→ Problem description: Where a line contains "Where should I", begin there and restate word for word every line to the end of the entries below, pictures excluded.

[Records from a dataset]
"""

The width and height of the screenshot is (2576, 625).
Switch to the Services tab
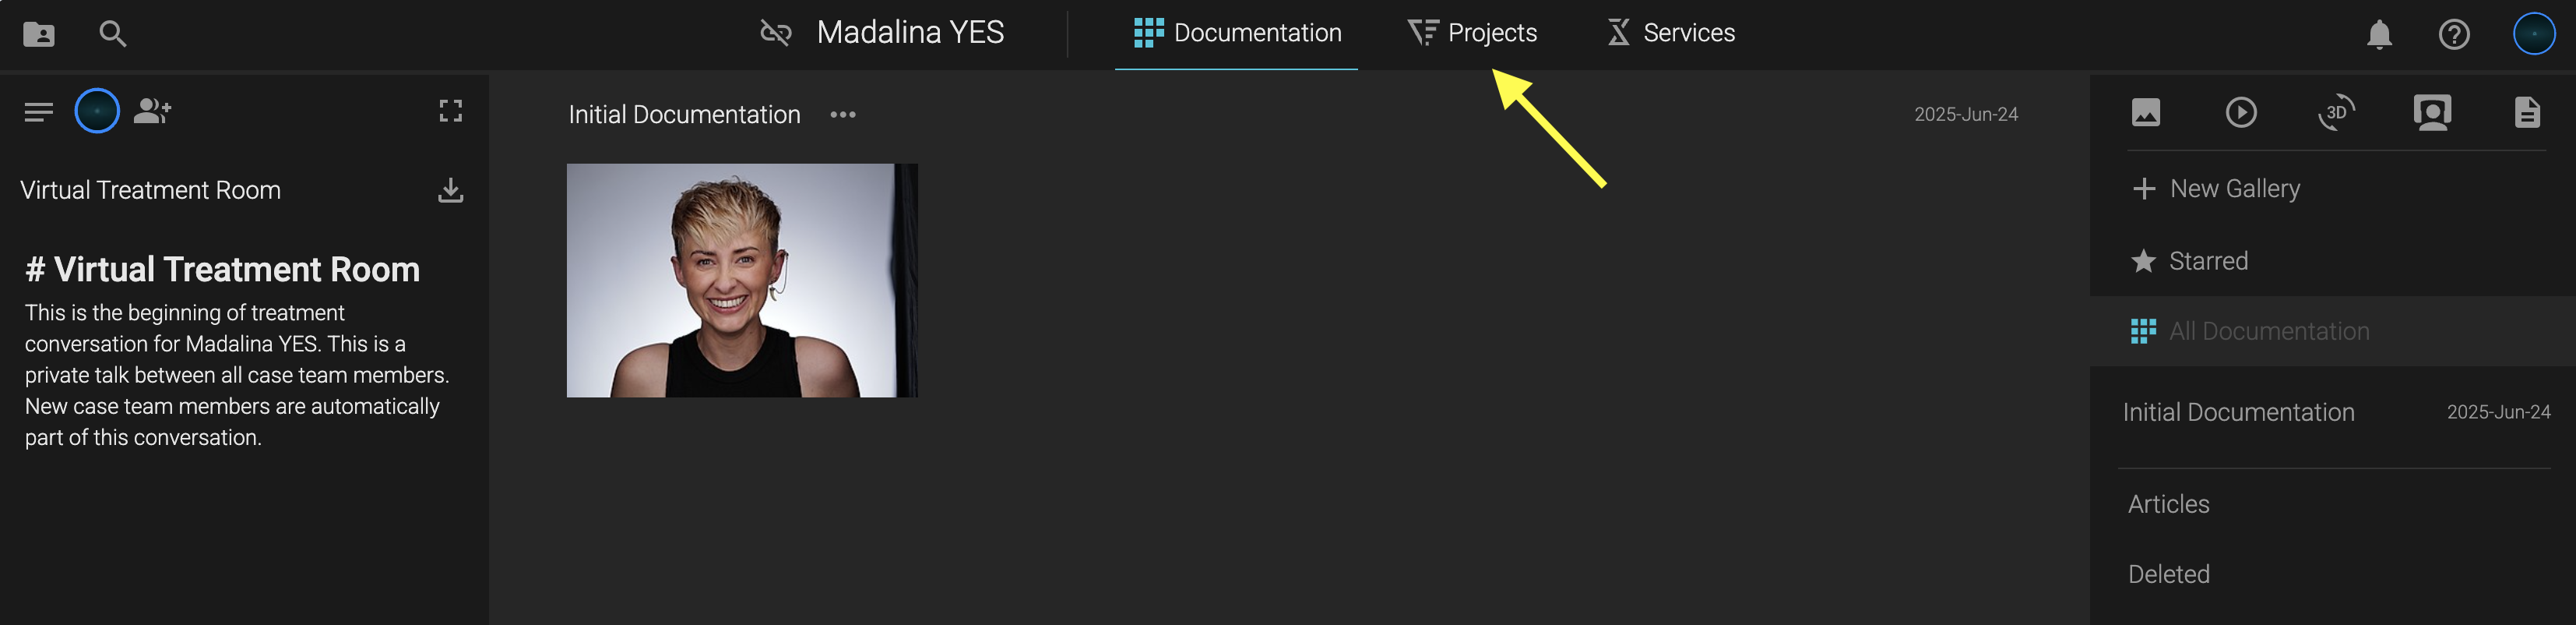pyautogui.click(x=1670, y=33)
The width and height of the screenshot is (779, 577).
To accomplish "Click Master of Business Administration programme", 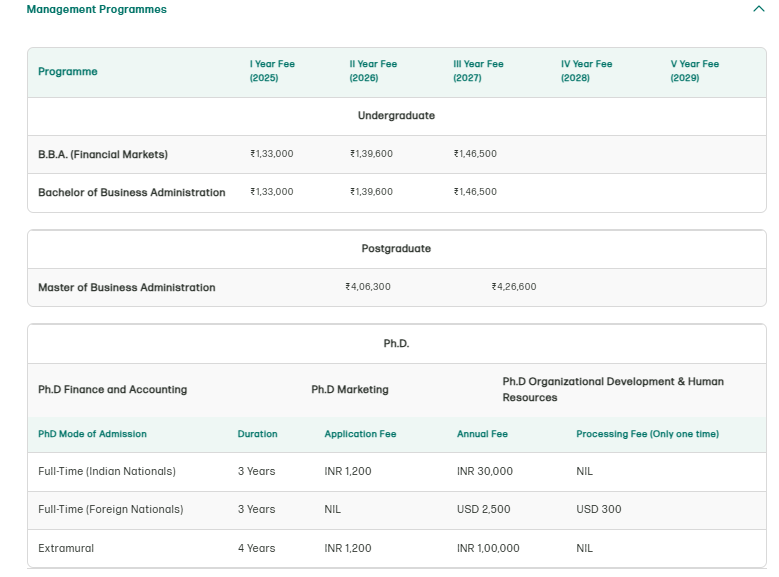I will pyautogui.click(x=126, y=287).
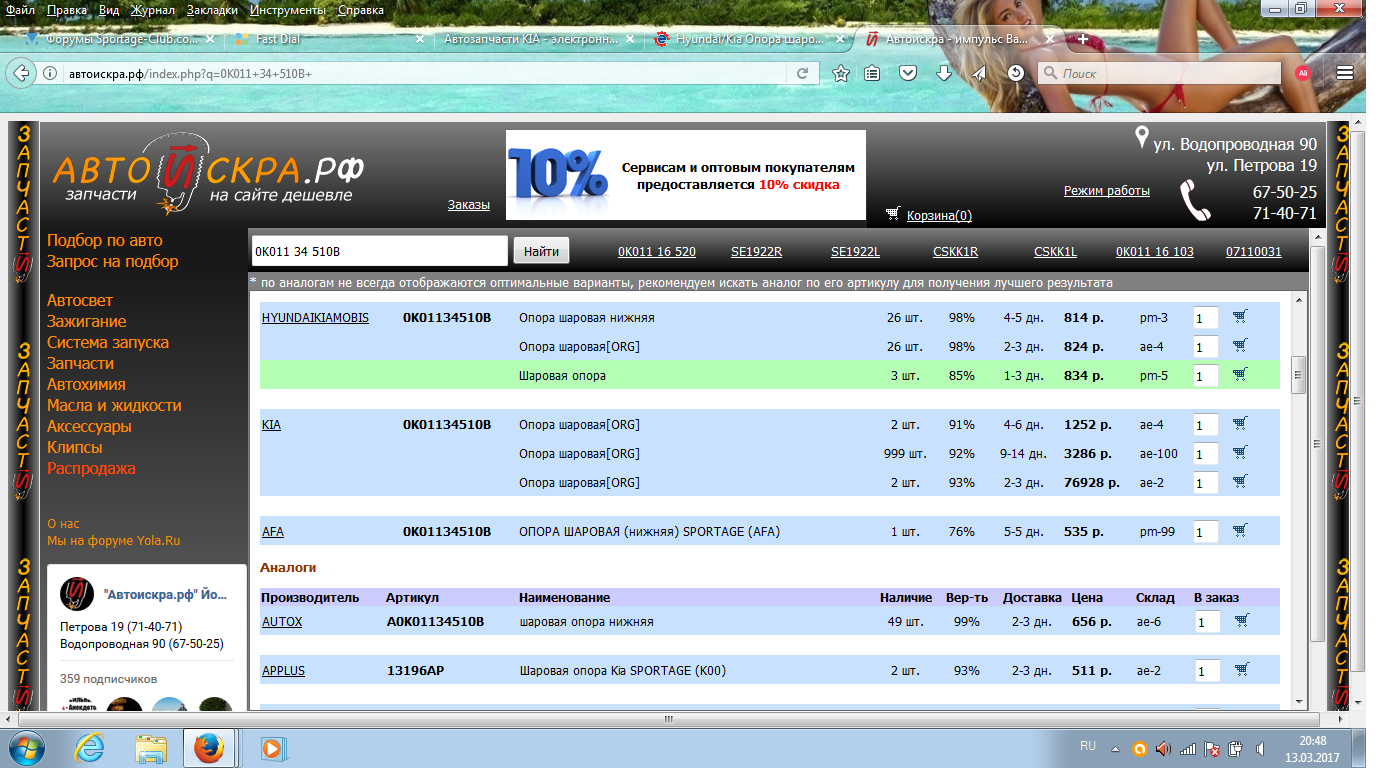The width and height of the screenshot is (1380, 776).
Task: Reload the page using the refresh icon
Action: click(x=802, y=73)
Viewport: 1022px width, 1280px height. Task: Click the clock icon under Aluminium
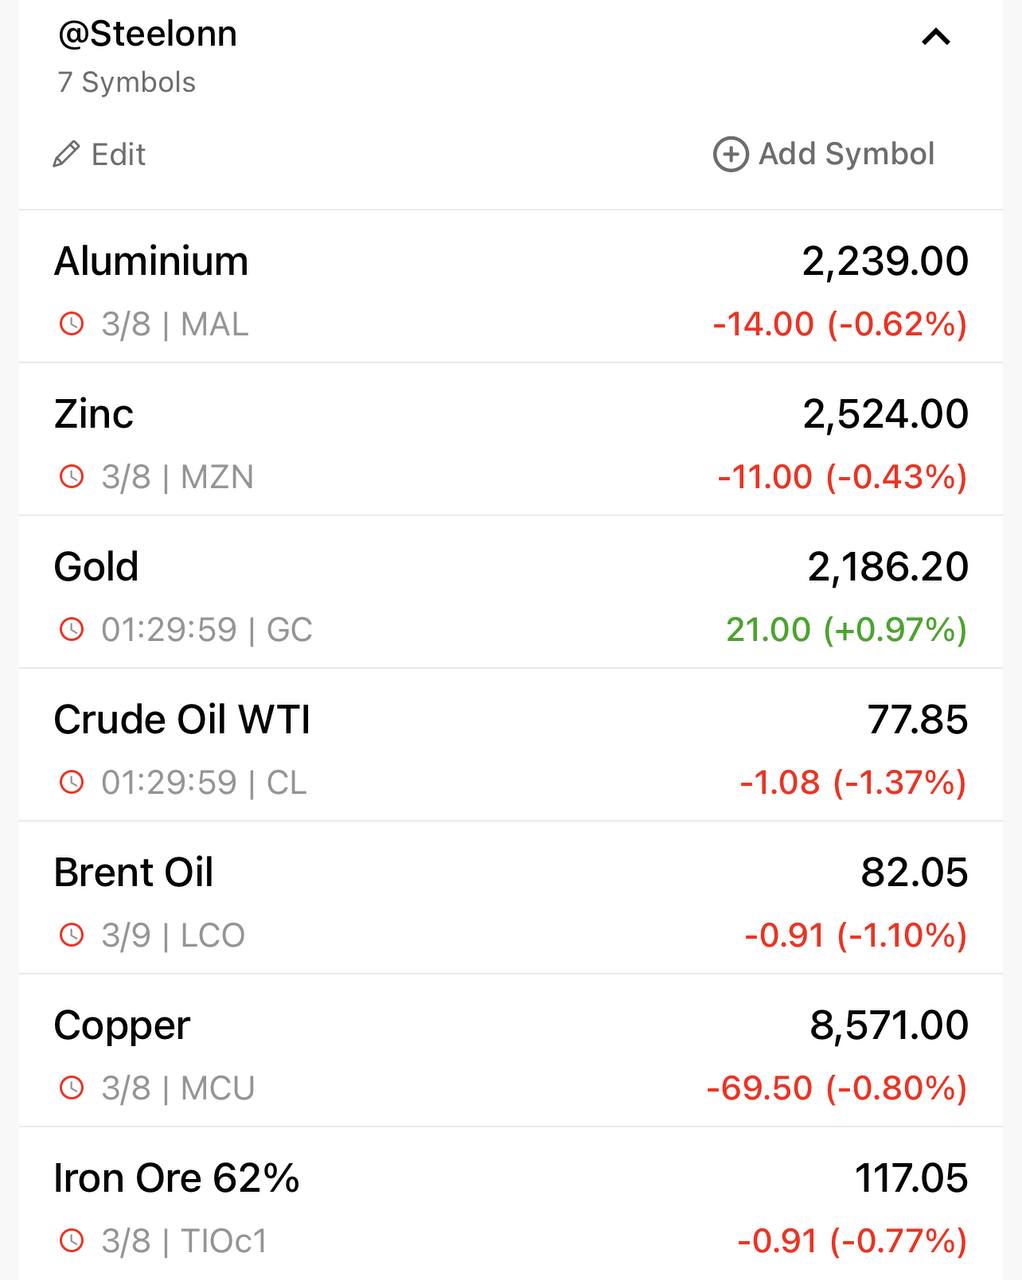(72, 324)
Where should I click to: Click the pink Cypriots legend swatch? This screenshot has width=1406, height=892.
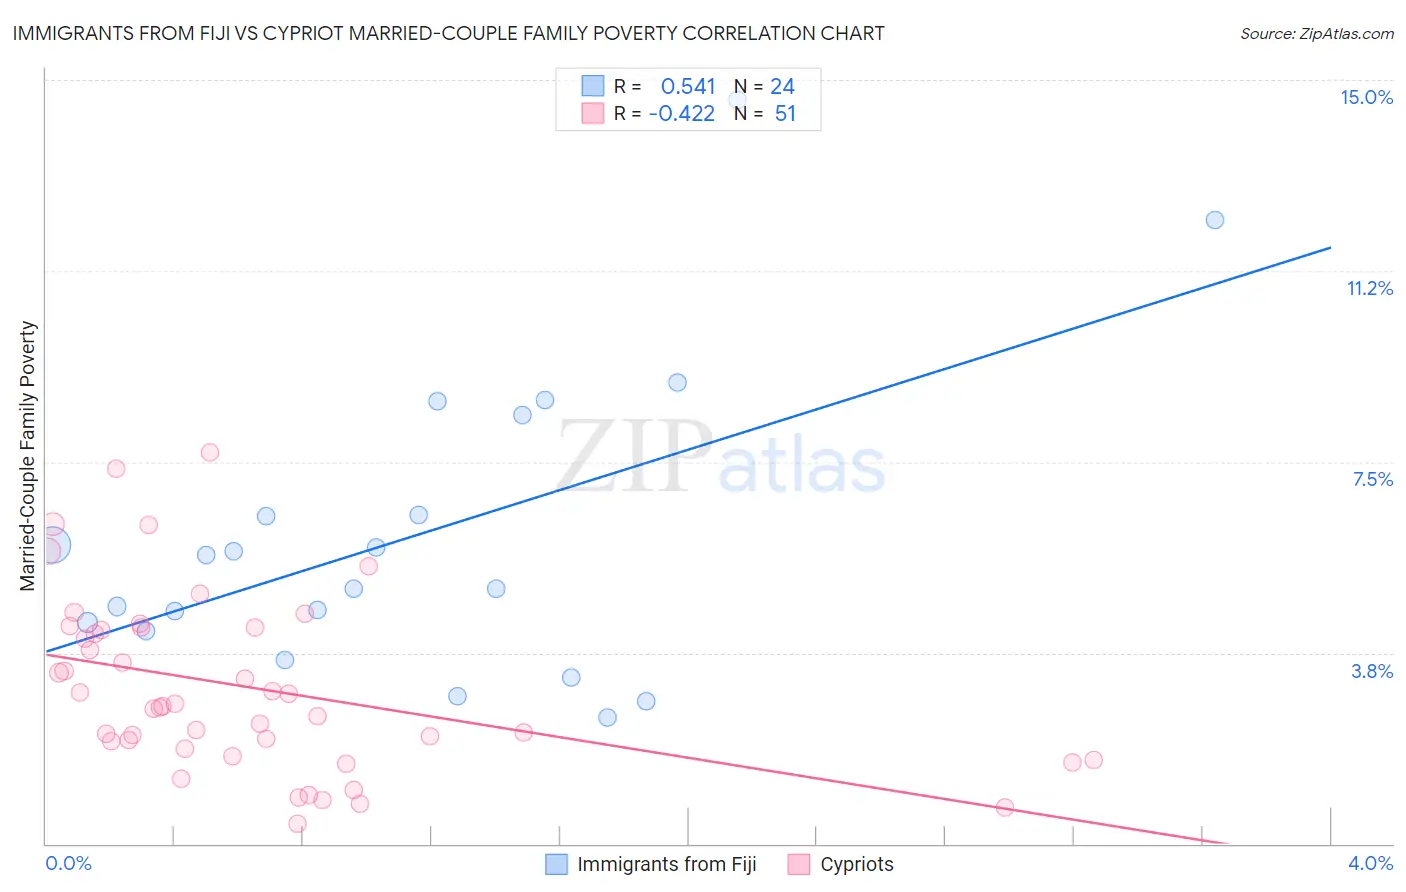[x=798, y=864]
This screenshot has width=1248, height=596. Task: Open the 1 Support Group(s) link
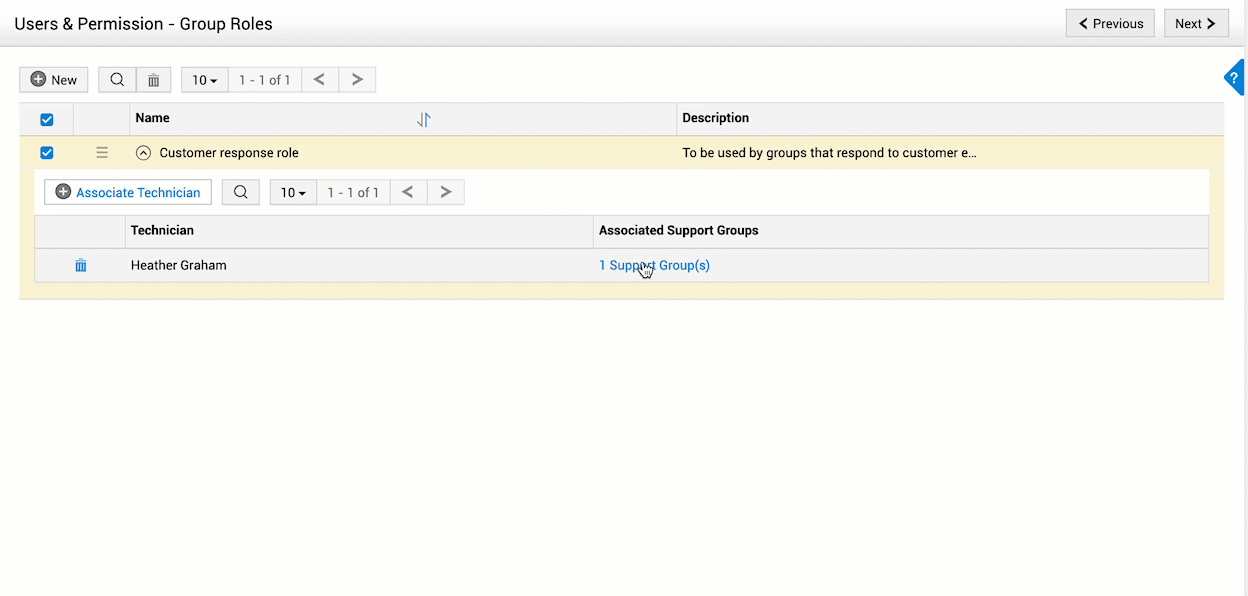(654, 265)
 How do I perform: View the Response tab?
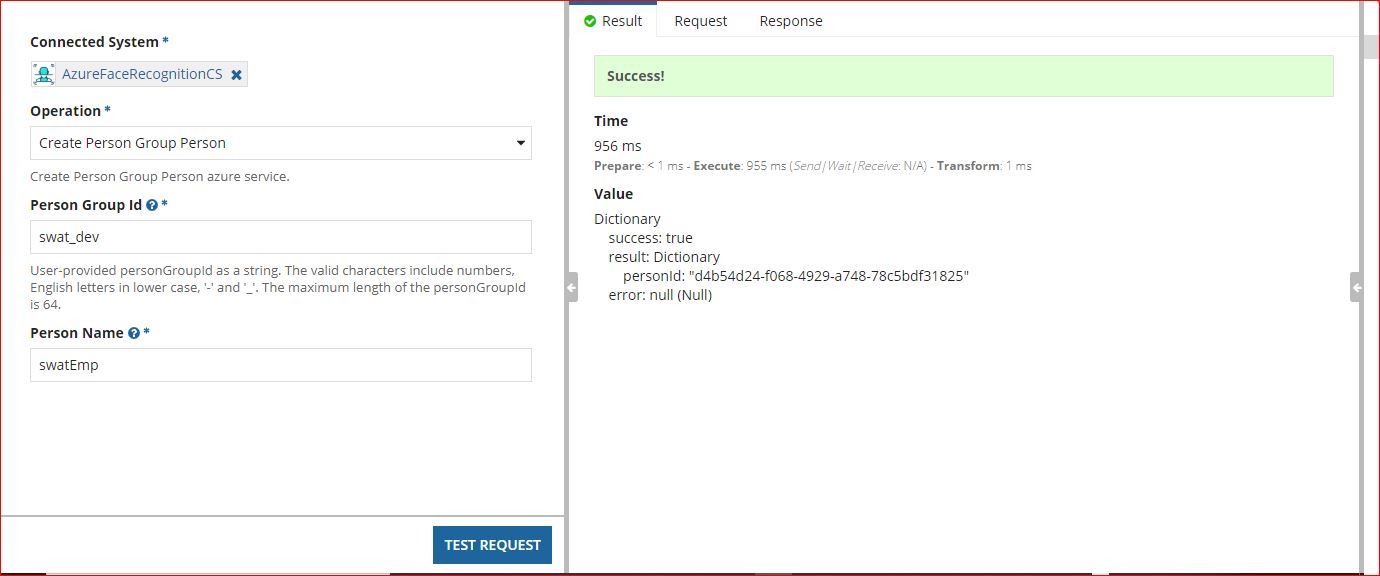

"""

→ Response area:
Where should I click to: Click the pink Cypriots legend swatch? This screenshot has width=1406, height=892.
[x=798, y=864]
This screenshot has width=1248, height=596. Task: Open the 1 Support Group(s) link
(654, 265)
 How do I perform: View the Response tab?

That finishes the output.